Dossier : IMM-4079-03

Référence : 2004 CF 543

CALGARY (Alberta), le mercredi 7 avril 2004

EN PRÉSENCE DE MONSIEUR LE JUGE MOSLEY                            

ENTRE :

                                                                 SOHAIL ALAM

                                                                                                                                           demandeur

                                                                 et

                         LE MINISTRE DE LA CITOYENNETÉ ET DE L'IMMIGRATION

                                                                                                                                             défendeur

                                MOTIFS DE L'ORDONNANCE ET ORDONNANCE

(Prononcés à l'audience, rédigés et révisés par la suite

pour des raisons de clarté et de précision)

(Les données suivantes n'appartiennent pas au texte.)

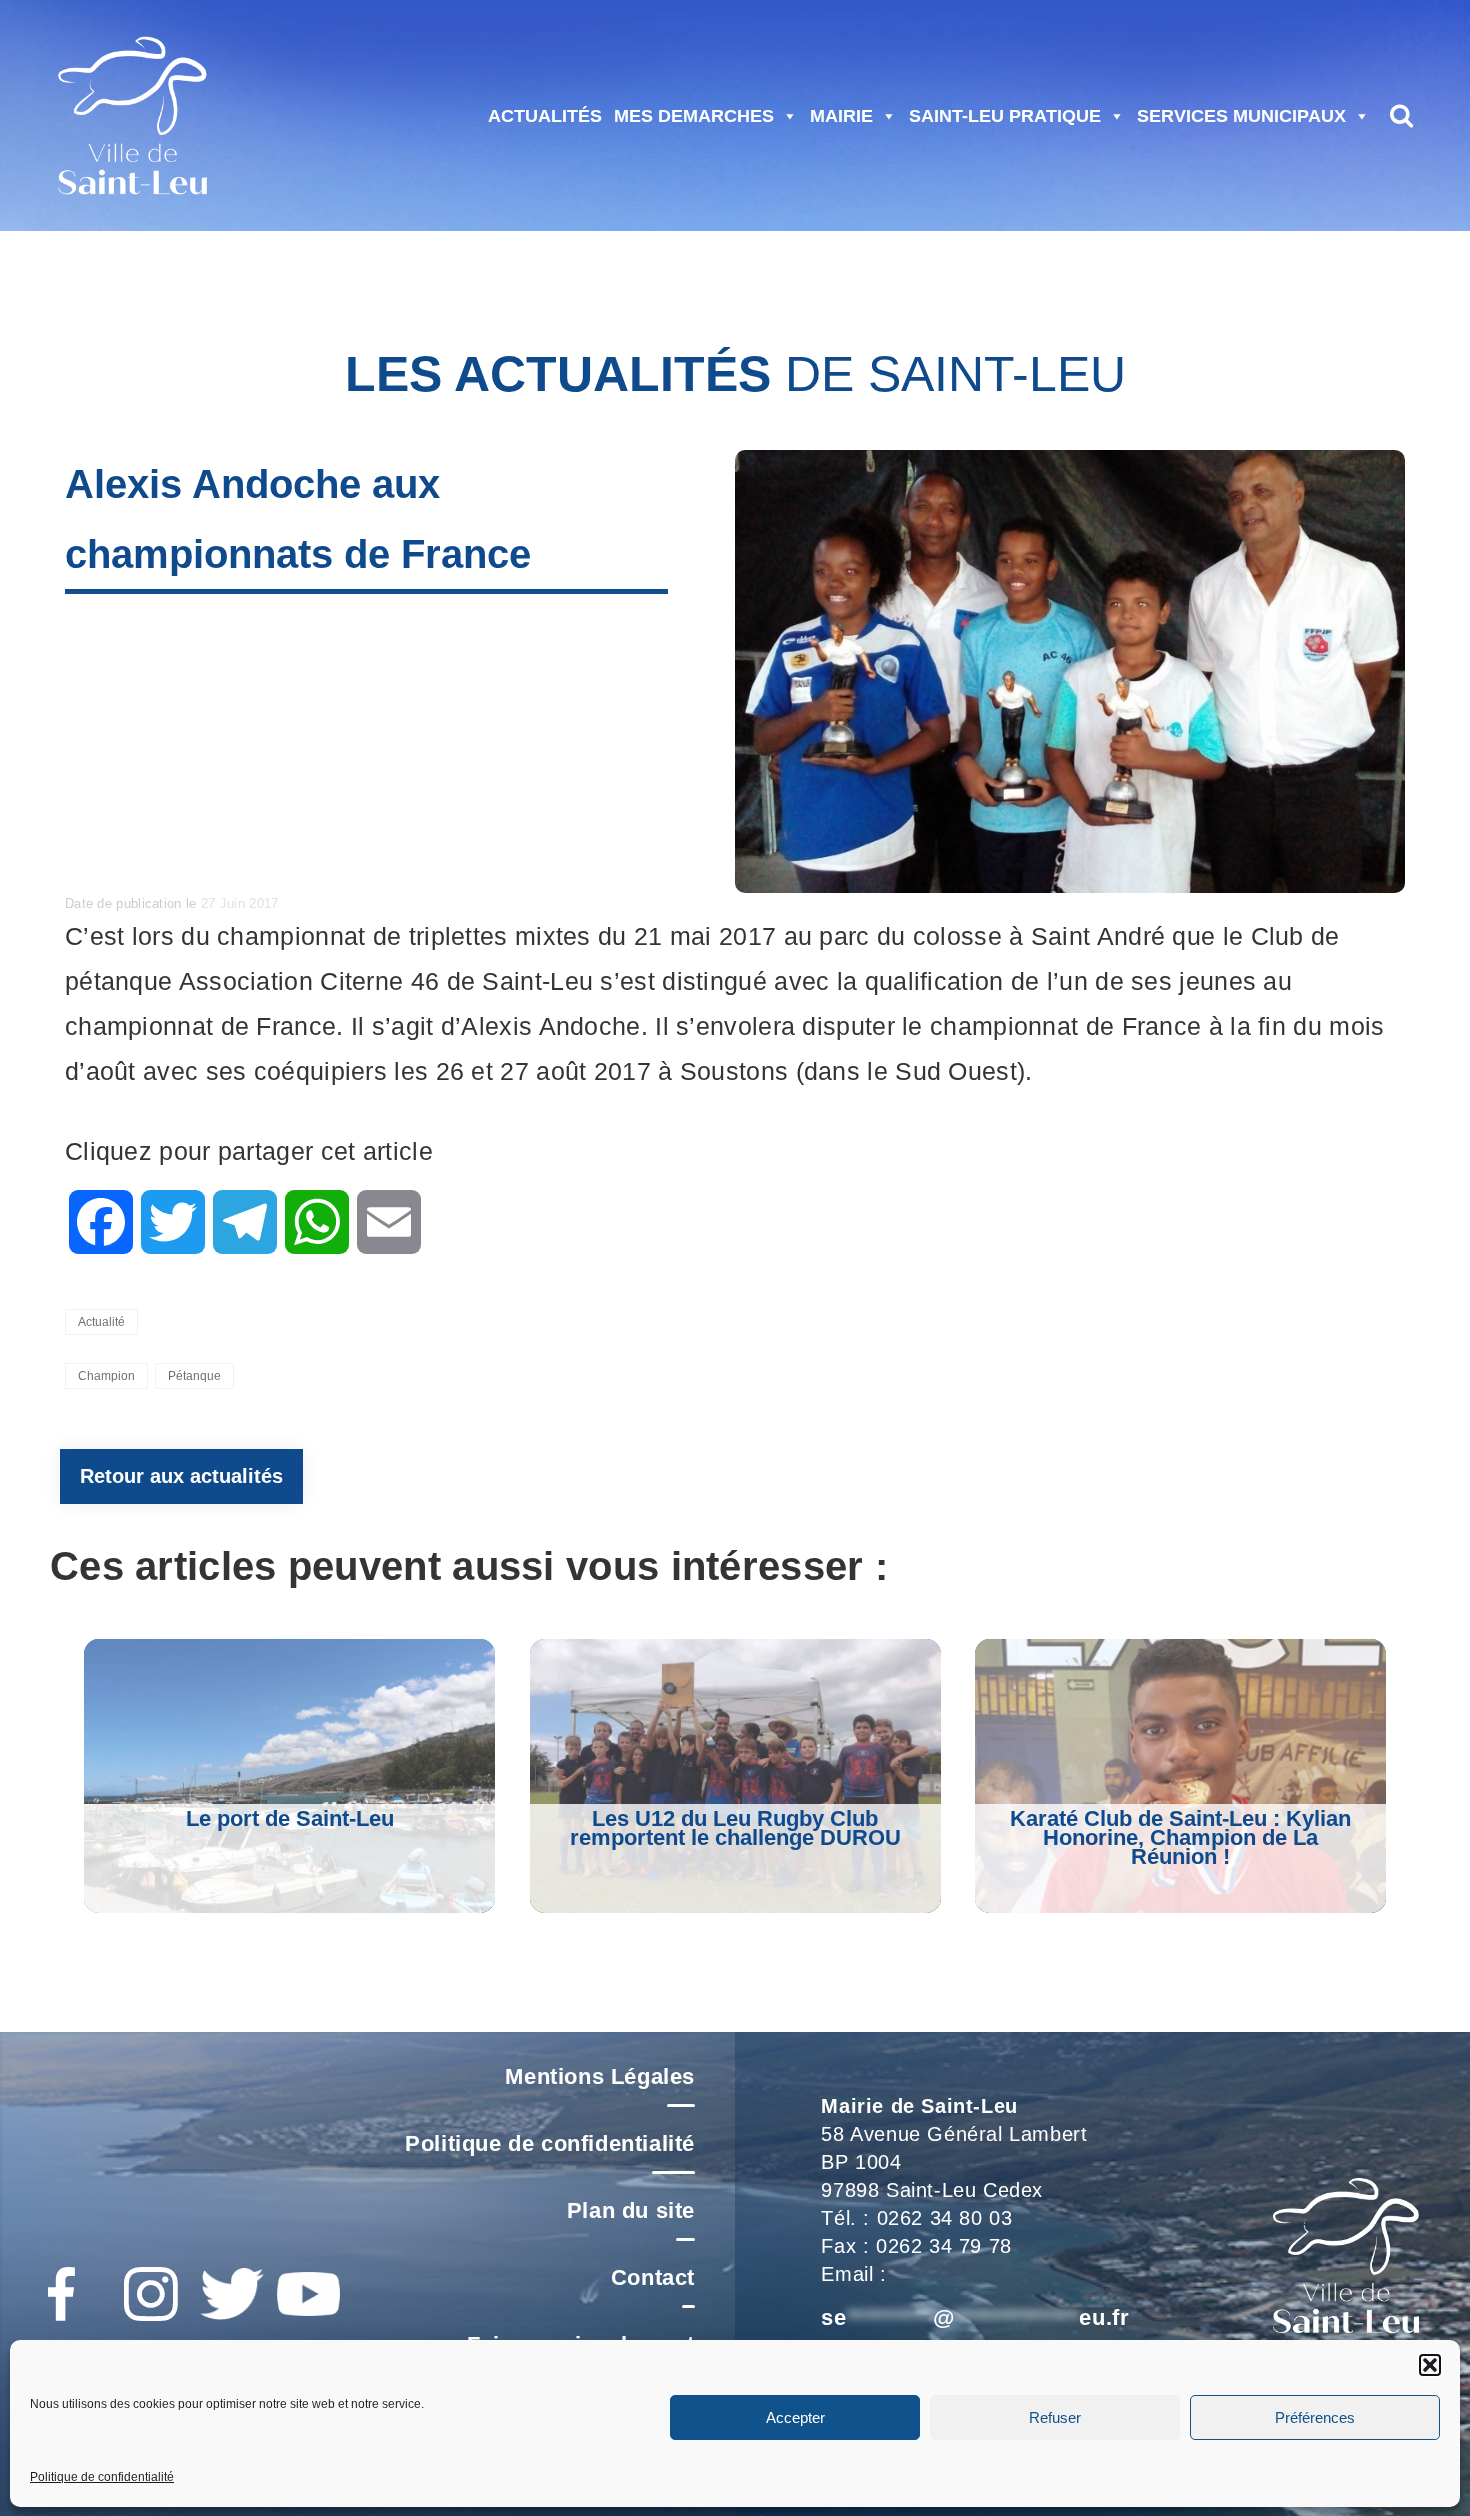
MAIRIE (841, 116)
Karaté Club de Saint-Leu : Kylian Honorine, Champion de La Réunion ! (1180, 1837)
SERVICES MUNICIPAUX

[1]                M. Sohail Alam sollicite le contrôle judiciaire de la décision de la Section de la protection des réfugiés de la Commission de l'immigration et du statut de réfugié (la Commission) dont les motifs sont datés du 8 mai 2003. Dans la décision en question, la Commission a conclu que M. Alam n'était ni un réfugié au sens de la Convention ni une personne à protéger. Le demandeur sollicite une ordonnance annulant la décision et renvoyant sa demande à un tribunal différemment constitué de la Commission pour nouvel examen.


[2]         M. Alam est un citoyen du Pakistan et il a demandé la reconnaissance de la qualité de réfugié au sens de la Convention au Canada, en application de l'article 96 de la Loi sur l'immigration et la protection des réfugiés, L.C. 2001, ch. 27 (la LIPR), au motif qu'il craint avec raison d'être persécuté aussi bien par la police que par les membres de la Ligue musulmane pakistanaise (la LMP) du fait de ses opinions politiques, vu son appartenance au Parti du peuple pakistanais (le PPP). Il a également prétendu être une personne à protéger, en application des motifs prévus à l'article 97 de la LIPR.

[3]         La Commission a rejeté les prétentions du demandeur pour deux motifs. Premièrement, la Commission n'a pas cru que le demandeur avait participé activement aux activités du PPP, parce qu'il ne semblait pas être au courant des activités nationales du PPP. La Commission a en particulier interrogé le demandeur sur une grève dont le mot d'ordre avait été lancé par le PPP le 20 mai 1999 pour protester contre la déclaration de culpabilité prononcée le 15 avril contre Benazir Bhutto et son mari pour corruption. À la page 2 de ses motifs, la Commission a affirmé : _ le demandeur a dit au début qu'il ne se souvenait pas de la grève et ensuite qu'il y avait eu tant de grèves pour protester contre la corruption de la LMP _.                                                                    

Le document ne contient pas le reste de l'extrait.